→ Request: Put these lines into a Markdown table with two columns, No. and Text, numbering each row and leaving out the blank lines.

→ Exercise inputs:

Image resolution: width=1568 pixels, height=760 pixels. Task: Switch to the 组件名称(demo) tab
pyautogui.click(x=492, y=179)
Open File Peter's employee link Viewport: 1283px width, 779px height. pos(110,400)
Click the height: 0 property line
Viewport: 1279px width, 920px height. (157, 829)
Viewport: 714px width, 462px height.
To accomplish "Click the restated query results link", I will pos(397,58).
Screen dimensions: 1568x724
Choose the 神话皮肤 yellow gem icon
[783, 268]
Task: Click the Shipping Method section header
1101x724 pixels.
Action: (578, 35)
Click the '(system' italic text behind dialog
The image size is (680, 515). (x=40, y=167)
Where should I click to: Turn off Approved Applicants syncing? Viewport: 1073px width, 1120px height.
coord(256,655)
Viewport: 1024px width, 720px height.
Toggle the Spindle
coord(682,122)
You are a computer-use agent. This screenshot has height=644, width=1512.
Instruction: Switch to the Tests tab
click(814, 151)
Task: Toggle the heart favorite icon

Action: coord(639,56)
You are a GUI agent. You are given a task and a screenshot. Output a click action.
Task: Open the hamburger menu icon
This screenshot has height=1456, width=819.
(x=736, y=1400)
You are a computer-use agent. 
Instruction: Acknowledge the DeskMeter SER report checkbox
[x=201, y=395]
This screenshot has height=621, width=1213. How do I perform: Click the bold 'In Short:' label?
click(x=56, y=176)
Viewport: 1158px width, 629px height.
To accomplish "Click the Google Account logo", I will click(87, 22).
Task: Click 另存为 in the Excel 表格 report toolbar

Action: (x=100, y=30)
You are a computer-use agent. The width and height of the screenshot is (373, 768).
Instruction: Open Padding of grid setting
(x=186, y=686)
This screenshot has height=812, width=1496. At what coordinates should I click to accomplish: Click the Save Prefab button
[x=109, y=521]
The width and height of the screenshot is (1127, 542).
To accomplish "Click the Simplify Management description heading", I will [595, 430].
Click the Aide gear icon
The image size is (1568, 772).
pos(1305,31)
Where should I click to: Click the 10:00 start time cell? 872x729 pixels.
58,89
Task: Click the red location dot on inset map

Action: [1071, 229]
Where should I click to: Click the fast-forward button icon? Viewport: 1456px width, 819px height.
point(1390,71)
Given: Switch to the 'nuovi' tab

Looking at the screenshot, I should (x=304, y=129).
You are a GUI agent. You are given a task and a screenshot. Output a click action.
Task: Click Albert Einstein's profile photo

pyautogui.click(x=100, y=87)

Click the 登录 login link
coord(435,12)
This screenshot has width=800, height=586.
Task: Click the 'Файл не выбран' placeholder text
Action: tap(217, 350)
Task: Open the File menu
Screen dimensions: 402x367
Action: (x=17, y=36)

→ The response:
| No. | Text |
|---|---|
| 1 | Image resolution: width=1568 pixels, height=760 pixels. Task: Switch to the 组件名称(demo) tab |
| 2 | pyautogui.click(x=492, y=179) |
| 3 | Open File Peter's employee link Viewport: 1283px width, 779px height. pos(110,400) |
| 4 | Click the height: 0 property line |
| 5 | Viewport: 1279px width, 920px height. (157, 829) |
| 6 | Viewport: 714px width, 462px height. |
| 7 | To accomplish "Click the restated query results link", I will pos(397,58). |
| 8 | Screen dimensions: 1568x724 |
| 9 | Choose the 神话皮肤 yellow gem icon |
| 10 | [783, 268] |
| 11 | Task: Click the Shipping Method section header |
| 12 | 1101x724 pixels. |
| 13 | Action: (578, 35) |
| 14 | Click the '(system' italic text behind dialog |
| 15 | The image size is (680, 515). (x=40, y=167) |
| 16 | Where should I click to: Turn off Approved Applicants syncing? Viewport: 1073px width, 1120px height. |
| 17 | coord(256,655) |
| 18 | Viewport: 1024px width, 720px height. |
| 19 | Toggle the Spindle |
| 20 | coord(682,122) |
| 21 | You are a computer-use agent. This screenshot has height=644, width=1512. |
| 22 | Instruction: Switch to the Tests tab |
| 23 | click(814, 151) |
| 24 | Task: Toggle the heart favorite icon |
| 25 | Action: coord(639,56) |
| 26 | You are a GUI agent. You are given a task and a screenshot. Output a click action. |
| 27 | Task: Open the hamburger menu icon |
| 28 | This screenshot has height=1456, width=819. |
| 29 | (x=736, y=1400) |
| 30 | You are a computer-use agent.  |
| 31 | Instruction: Acknowledge the DeskMeter SER report checkbox |
| 32 | [x=201, y=395] |
| 33 | This screenshot has height=621, width=1213. How do I perform: Click the bold 'In Short:' label? |
| 34 | click(x=56, y=176) |
| 35 | Viewport: 1158px width, 629px height. |
| 36 | To accomplish "Click the Google Account logo", I will click(87, 22). |
| 37 | Task: Click 另存为 in the Excel 表格 report toolbar |
| 38 | Action: (x=100, y=30) |
| 39 | You are a computer-use agent. The width and height of the screenshot is (373, 768). |
| 40 | Instruction: Open Padding of grid setting |
| 41 | (x=186, y=686) |
| 42 | This screenshot has height=812, width=1496. At what coordinates should I click to accomplish: Click the Save Prefab button |
| 43 | [x=109, y=521] |
| 44 | The width and height of the screenshot is (1127, 542). |
| 45 | To accomplish "Click the Simplify Management description heading", I will [595, 430]. |
| 46 | Click the Aide gear icon |
| 47 | The image size is (1568, 772). |
| 48 | pos(1305,31) |
| 49 | Where should I click to: Click the 10:00 start time cell? 872x729 pixels. |
| 50 | 58,89 |
| 51 | Task: Click the red location dot on inset map |
| 52 | Action: [1071, 229] |
| 53 | Where should I click to: Click the fast-forward button icon? Viewport: 1456px width, 819px height. |
| 54 | point(1390,71) |
| 55 | Given: Switch to the 'nuovi' tab |
| 56 | Looking at the screenshot, I should (x=304, y=129). |
| 57 | You are a GUI agent. You are given a task and a screenshot. Output a click action. |
| 58 | Task: Click Albert Einstein's profile photo |
| 59 | pyautogui.click(x=100, y=87) |
| 60 | Click the 登录 login link |
| 61 | coord(435,12) |
| 62 | This screenshot has width=800, height=586. |
| 63 | Task: Click the 'Файл не выбран' placeholder text |
| 64 | Action: tap(217, 350) |
| 65 | Task: Open the File menu |
| 66 | Screen dimensions: 402x367 |
| 67 | Action: (x=17, y=36) |